Michigan State University history professor Emily Conroy-Krutz uses her expertise in teaching American women’s history and gender to analyze workplace inequalities.

“There is a tremendous difference in what women are paid versus men for the same jobs. If you would break that down by race, it would be more stark [to see] the differences of what a white man is paid, versus what women of various races are paid,” Conroy-Krutz says.

Conroy-Krutz stressed the significance of intersectionality of experiences in the understanding of workplace disparities.

“If we know anything, we know the ways that the ideas of race profoundly shape ideas about gender. We can’t talk about one without the other,” Conroy-Krutz says.

In reflecting on workplace gender inequalities, these experts all believe that women have made a great deal of progress. There is a mutual sense of optimism and hope. However, each has wisdom and efforts they say should be made to reduce the gender gap.

Conroy-Krutz says a cultural transformation in “larger social and cultural ideas about what authorities look like and what experts look like” is key in fixing gender inequalities in the workplace.

“If you look historically at the way these professions have developed over time, how a work day is structured and how priorities are structured, it’s around a lifestyle that assumes you aren’t caring for children or elderly relatives,” Conroy-Krutz explains. “That makes a big difference in women’s ability to enter the workforce.”

Conroy-Krutz says to close your eyes and to picture what a doctor, lawyer, politician or professor looks like can be revealing of the subconscious biases we possess.

What do you see?
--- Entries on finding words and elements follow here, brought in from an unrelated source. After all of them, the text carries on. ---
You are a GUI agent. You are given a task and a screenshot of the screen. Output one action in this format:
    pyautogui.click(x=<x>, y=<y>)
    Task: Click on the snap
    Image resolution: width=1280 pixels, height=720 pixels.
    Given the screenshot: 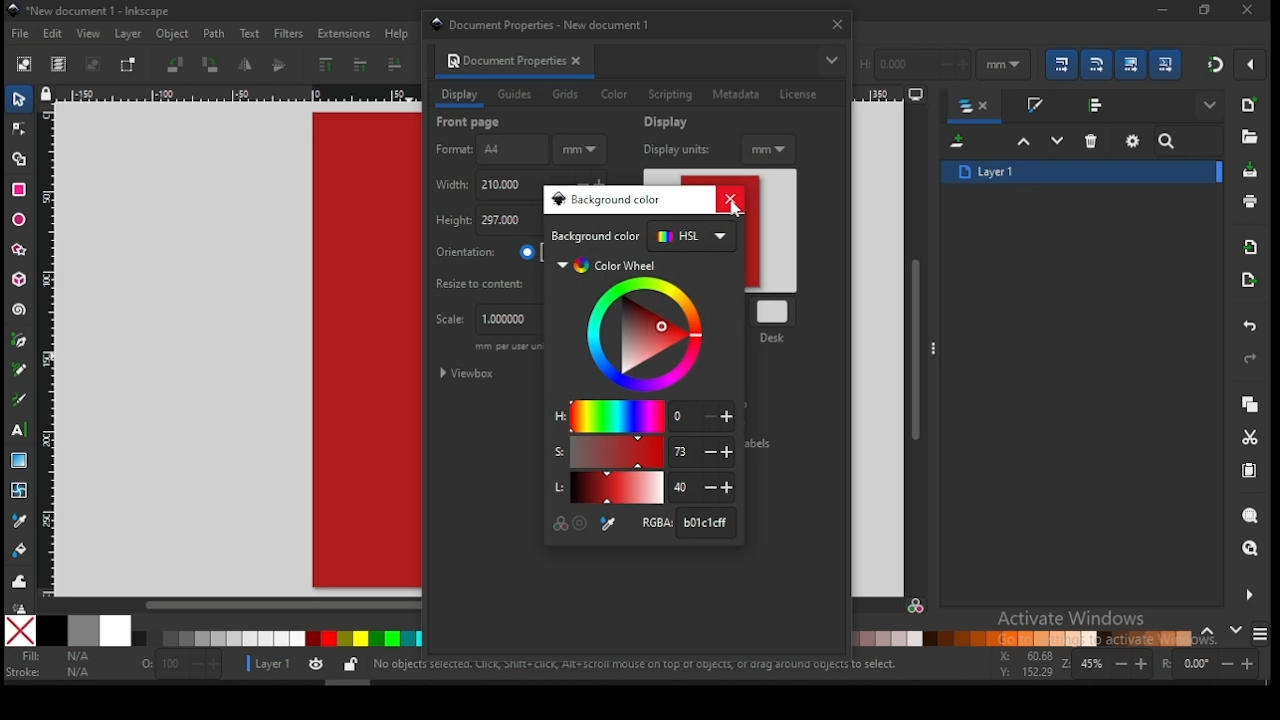 What is the action you would take?
    pyautogui.click(x=1216, y=64)
    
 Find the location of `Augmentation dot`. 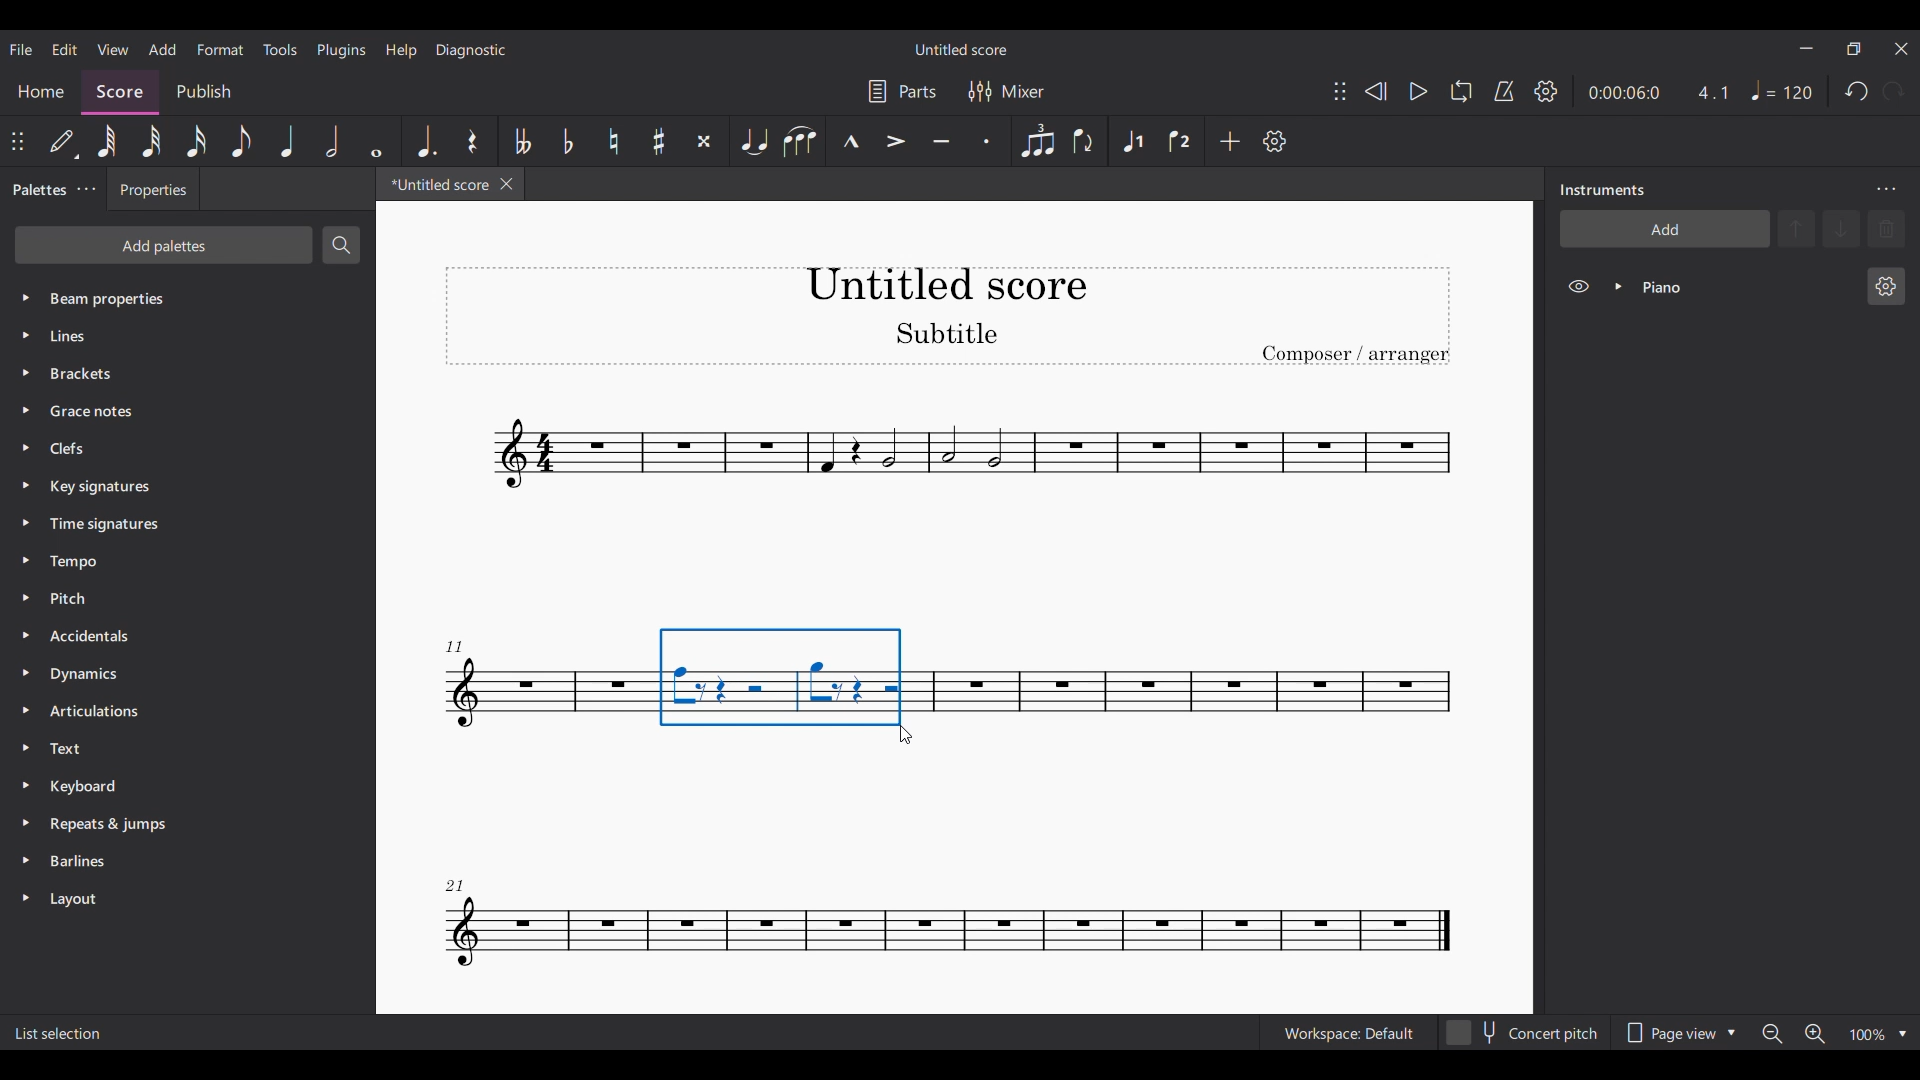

Do you see a man in a white lab coat? Do you see a man with glasses and a black suit in the courtroom? Or do you envision a woman in those roles? It can be tough to face it, but some of us attain subconscious stereotypes because they have been drilled into our brains a large duration of our lives.

“There is still room on that cultural level to change ideas about what kinds of people can be in those roles,” Conroy-Krutz says.

Lydia Weiss, previous interim director of the Michigan State University Women’s Resource Center says starting as “early as possible with self-esteem and confidence,” talking with boys and girls about “what is gender, or socialization” will have profound results.

“It’s great to be empowered as a woman, but if you don’t have the other half of the world’s population backing you up, it’s really hard to make progress,” Weiss says. “It’s important to start looking at the disparities because a lot of people falsely believe that it’s equal.”

Beedon says, “As women, we need to find our own voice and be our own best advocate.”

It’s on us. It’s on all of us: men and women, to use our voices to stand for equality when no one else will.